Chapter 16: Networks

In this module, we’ll look at D3’s approach for building network visualizations. While there are many ways of visualizing networks (adjacency matrices, hive plots, dendrograms, etc.), this module focuses on methods for explicitly visualizing network graphs.

If you prefer watching entertaining videos to reading tutorials, I suggest you watch this talk by Jim Vallandingham, which captures and explains these ideas incredibly well.

Helpful links:

Force Layout (D3 Wiki)
Abusing the Force (Vallandingham, OVC Video)
Bostock Explains Networks (Bostock, Meetup Video)
Bostock Explains Networks (Bostock, Meetup Video Slides)

16.1 Network Data

Before we talk about visualizing network data, we should briefly discuss the structure of network data. Network data captures information regarding a set of elements and the relationships between them. To use network vocabulary, we’ll use the following terms:

Elements: each element or observation in your dataset is represented as a symbol in your graph, frequently referred to as a node or a vertex. These symbols often appear as symbols, but may be text, images, or other representations.

Relationships: Network data captures information about the relationships (or connections between) elements. Ties between elements may be directionless (i.e., two friends share a mutual connection) or directed (i.e., payment flowed from a source node to a target node). Relationships are commonly depicted as lines (paths) between nodes, and referred to as links or edges.

Below is a simple dataset that captures relationships between elements, and an example of how that data could be represented in a graph. Open up demo-1 to interactively edit the underlying dataset (note, the implementation is imperfect).

screenshot of node and link data with graph

16.2 Force-Directed Layout Overview

In order to understand the methods below, you must first understand what is actually happening when D3 builds a network visualization. Unlike other layouts in which we have explicit position for underlying data values, network visualizations do not have a single solution for expressing the elements in the dataset and all of their connections. Building a network visualization is an attempt to meet certain aesthetic constraints in a rendering area, such as:

Minimize edge crossings
Maximize layout symmetry
Minimize edge length variance
Minimize longest edge
Minimize bends towards straight lines

A common approach for computing a layout that meets these constraints is to leverage a physical simulation that facilitates the optimization of given requirements. The layout we’ll describe is the force-directed layout, which applies the following behaviors in order to achieve the constraints:

Nodes act as charged particles that repulse and attract one another.
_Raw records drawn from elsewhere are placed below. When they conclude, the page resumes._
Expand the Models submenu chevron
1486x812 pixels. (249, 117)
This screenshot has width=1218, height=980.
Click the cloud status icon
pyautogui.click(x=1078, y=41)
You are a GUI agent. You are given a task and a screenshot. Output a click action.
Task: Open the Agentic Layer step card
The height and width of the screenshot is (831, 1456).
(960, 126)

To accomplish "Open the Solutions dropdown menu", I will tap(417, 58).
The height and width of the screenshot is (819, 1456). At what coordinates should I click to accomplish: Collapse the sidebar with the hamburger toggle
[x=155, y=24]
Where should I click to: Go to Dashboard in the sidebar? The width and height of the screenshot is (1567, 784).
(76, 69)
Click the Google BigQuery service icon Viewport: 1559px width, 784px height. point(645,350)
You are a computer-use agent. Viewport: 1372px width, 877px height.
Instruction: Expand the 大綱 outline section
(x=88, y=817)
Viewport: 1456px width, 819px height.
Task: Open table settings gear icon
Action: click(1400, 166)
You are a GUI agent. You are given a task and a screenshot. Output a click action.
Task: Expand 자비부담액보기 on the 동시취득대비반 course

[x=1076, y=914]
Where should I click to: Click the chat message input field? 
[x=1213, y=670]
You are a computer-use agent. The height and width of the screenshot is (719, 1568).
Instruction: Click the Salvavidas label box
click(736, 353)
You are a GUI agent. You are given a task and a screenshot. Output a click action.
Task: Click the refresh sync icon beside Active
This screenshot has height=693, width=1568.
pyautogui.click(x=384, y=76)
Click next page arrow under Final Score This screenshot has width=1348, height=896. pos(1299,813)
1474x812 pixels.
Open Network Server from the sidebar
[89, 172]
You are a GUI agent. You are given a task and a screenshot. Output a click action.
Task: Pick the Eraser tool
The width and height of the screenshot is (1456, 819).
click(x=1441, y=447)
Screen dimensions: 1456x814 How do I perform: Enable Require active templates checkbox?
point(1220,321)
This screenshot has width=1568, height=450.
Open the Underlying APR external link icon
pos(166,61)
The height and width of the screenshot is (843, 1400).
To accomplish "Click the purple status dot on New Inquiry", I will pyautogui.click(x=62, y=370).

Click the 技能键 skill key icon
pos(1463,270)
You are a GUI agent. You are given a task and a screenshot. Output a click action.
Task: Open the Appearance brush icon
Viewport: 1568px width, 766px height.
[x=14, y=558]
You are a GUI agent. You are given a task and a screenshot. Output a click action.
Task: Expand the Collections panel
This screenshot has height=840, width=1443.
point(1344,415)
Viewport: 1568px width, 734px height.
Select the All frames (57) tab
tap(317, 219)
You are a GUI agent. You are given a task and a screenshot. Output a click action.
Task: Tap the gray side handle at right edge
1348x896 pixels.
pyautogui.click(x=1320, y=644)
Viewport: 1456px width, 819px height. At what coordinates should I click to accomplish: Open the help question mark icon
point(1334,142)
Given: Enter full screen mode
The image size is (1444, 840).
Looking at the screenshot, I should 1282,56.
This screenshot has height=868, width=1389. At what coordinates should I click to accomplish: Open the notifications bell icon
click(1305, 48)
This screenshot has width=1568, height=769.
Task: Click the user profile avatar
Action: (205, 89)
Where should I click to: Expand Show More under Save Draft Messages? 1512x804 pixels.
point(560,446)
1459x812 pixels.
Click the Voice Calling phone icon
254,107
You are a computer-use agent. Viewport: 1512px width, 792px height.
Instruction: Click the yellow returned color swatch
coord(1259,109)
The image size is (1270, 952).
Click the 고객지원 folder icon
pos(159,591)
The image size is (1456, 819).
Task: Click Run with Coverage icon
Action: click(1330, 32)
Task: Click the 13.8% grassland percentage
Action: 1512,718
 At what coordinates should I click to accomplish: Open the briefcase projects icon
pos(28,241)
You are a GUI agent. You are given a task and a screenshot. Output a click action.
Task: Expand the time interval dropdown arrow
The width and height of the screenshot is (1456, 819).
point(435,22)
Edges act as geometric constraints that determine the distance between nodes

Through iterative physical simulation, the optimal layout of nodes is computed. In each step of the simulation, the positions of the nodes are adjusted according to a variety of physical forces (attractions / repulsions) until a threshold level of constraints is met. The important takeaway for this learning module is that node positions are updated repeatedly until the simulation converges.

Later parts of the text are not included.